_EXERCISE GOAL:_ Read through the lines below for the string "width" and copy each one that has it.

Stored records
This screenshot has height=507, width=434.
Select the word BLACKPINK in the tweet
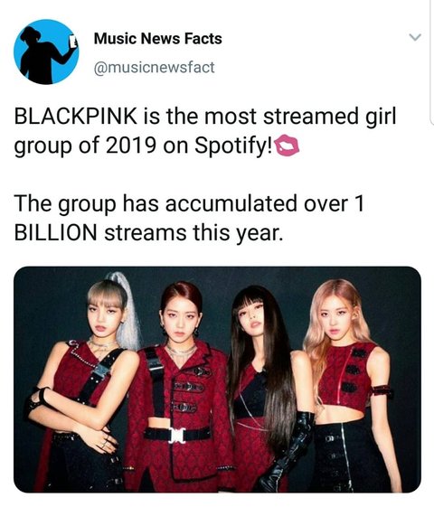pos(76,116)
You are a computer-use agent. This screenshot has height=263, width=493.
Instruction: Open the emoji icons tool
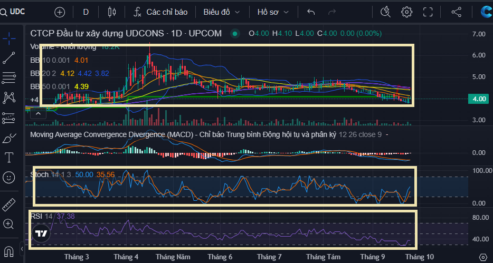click(x=9, y=178)
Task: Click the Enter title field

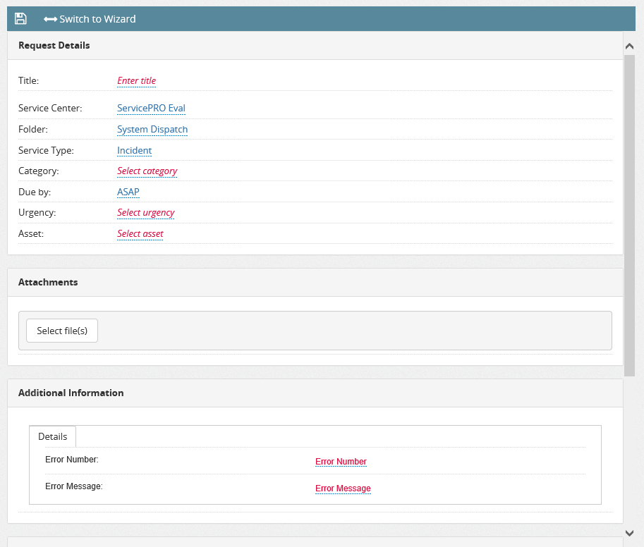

_RESULT OF THIS TASK:_
This screenshot has height=507, width=434.
You are a computer-use agent. This screenshot has height=263, width=493.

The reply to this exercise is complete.